Linus Torvalds torvalds at linux-foundation.org
Fri Aug 11 23:10:51 UTC 2017


On Fri, Aug 11, 2017 at 1:02 AM, NeilBrown <neilb at suse.com> wrote:
>
> What do you mean by "upgrade"?
> Can I upgrade from 3.15 to 3.16-rc1?  If not, why not?

Yes..

Of course, bugs happen, and then they get fixed.

But yes, even including things like -rc1 (or just "random untagged
kernel of the day") you should

 (a) feel safe in always upgrading to any higher version (I *hope* you
can always also downgrade to a lower kernel version, but obviously at
some point user space may start depending on newer features that
simply don't exist in older kernels).

 (b) also feel that if something breaks, it's a bug, and people will
take it seriously and not dismiss it with some crazy "N+1 version"
excuse.

There are some cases where we may not be able to avoid breakage: the
main two are "security issues" and "insanely old hardware".

And even for security issues, we try really really hard to avoid breakage.
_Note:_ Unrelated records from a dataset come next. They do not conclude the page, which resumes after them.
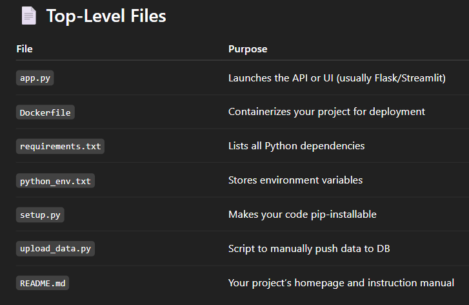The width and height of the screenshot is (469, 305).
Task: Select the Dockerfile code tag
Action: point(45,112)
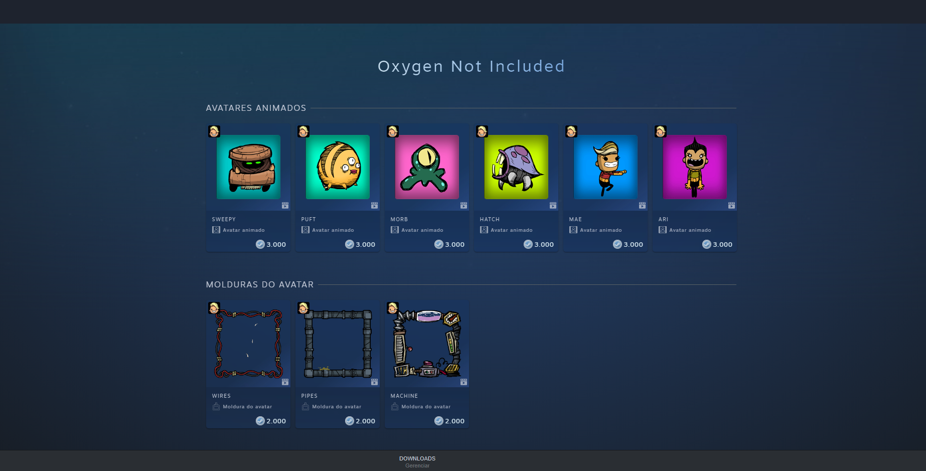Click the game badge icon on Ari card
This screenshot has height=471, width=926.
661,131
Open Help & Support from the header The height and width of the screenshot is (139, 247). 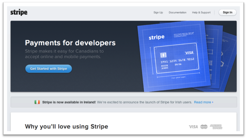click(201, 12)
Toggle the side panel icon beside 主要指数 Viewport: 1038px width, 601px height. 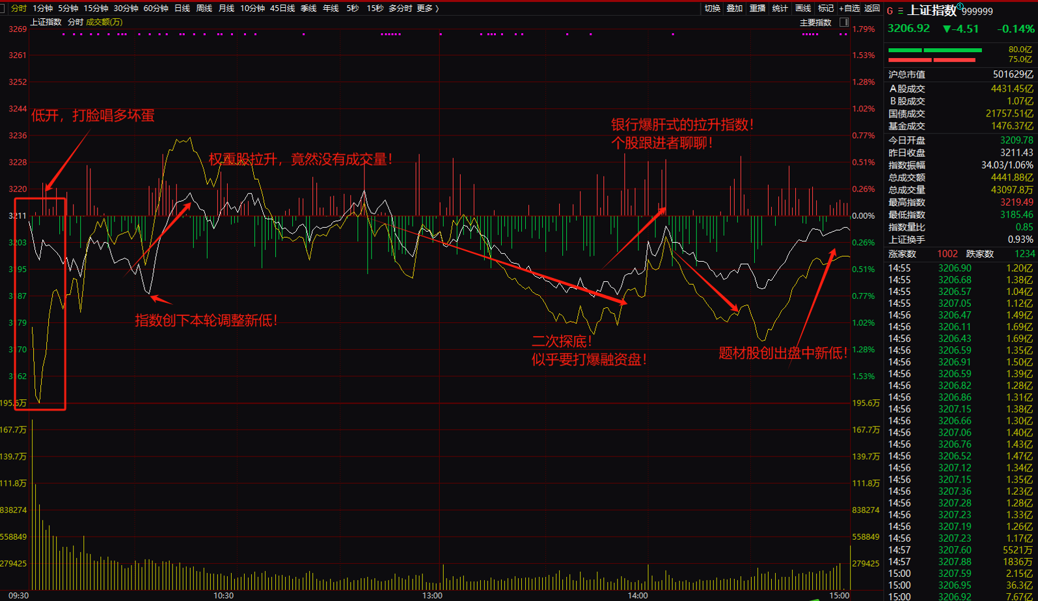[x=843, y=22]
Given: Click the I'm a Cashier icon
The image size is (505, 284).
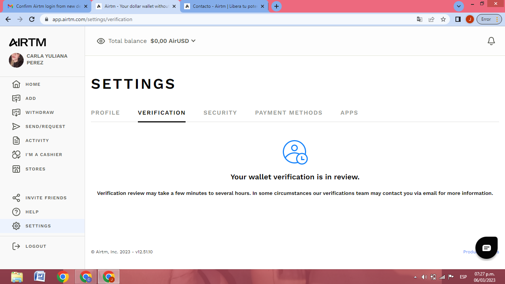Looking at the screenshot, I should [16, 155].
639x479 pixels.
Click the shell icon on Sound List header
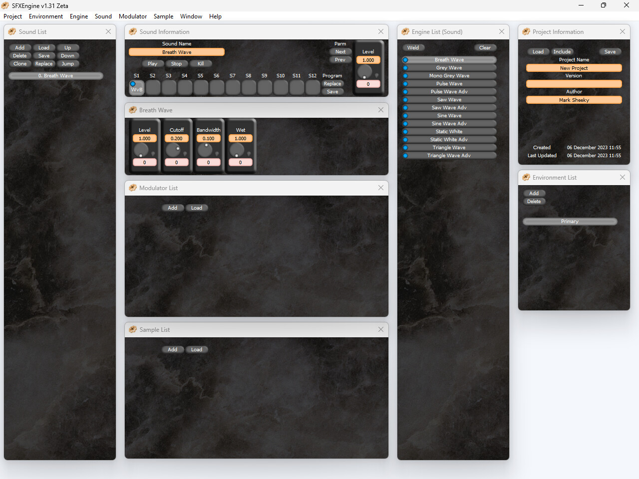[11, 31]
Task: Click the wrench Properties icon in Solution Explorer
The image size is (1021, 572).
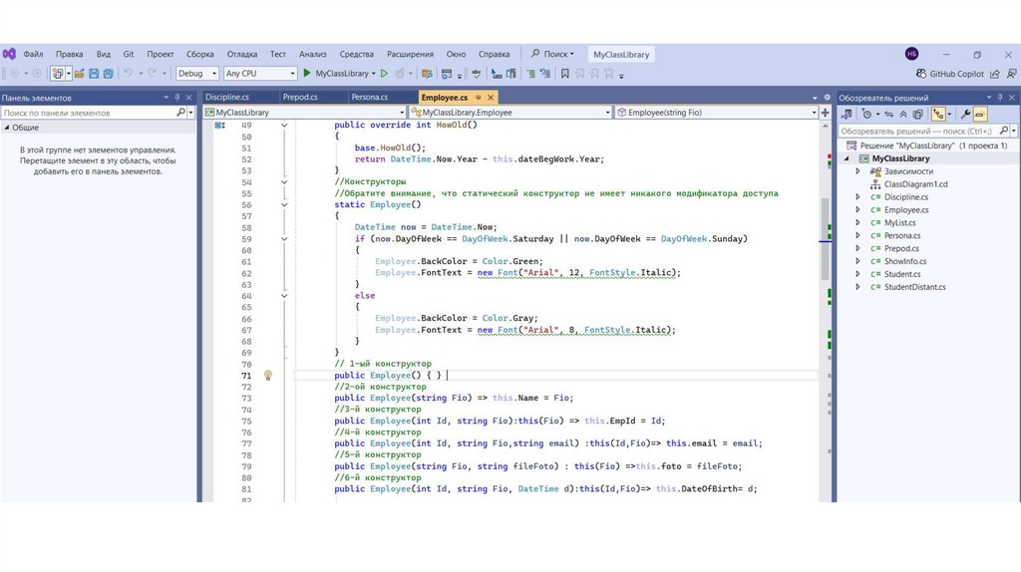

And the key word in "insanely old hardware" is that "insanely" part.
At some point it just gets too hard to test (and sometimes the
hardware is too broken, like the original i386 non-working supervisor
page fault workarounds).

Now, it can get really interesting if somebody notices an ABI change
so late that others have started to depend on that ABI change. At that
point, it's a "damned if you do, damned if you don't". We've actually
been able to handle even that occasionally (by just adjusting behavior
automatically based on some pattern), but at some point it obviously
is impossible to fix both cases.

And then I say "if it took you three years to upgrade and notice a
behavioral change that nobody else noticed, it's no longer _our_
fault".

So there is _some_ onus on people actually testing and reporting these
things, but I can't off-hand actually remember any case of this really
being a major issue. So it's largely a theoretical thing.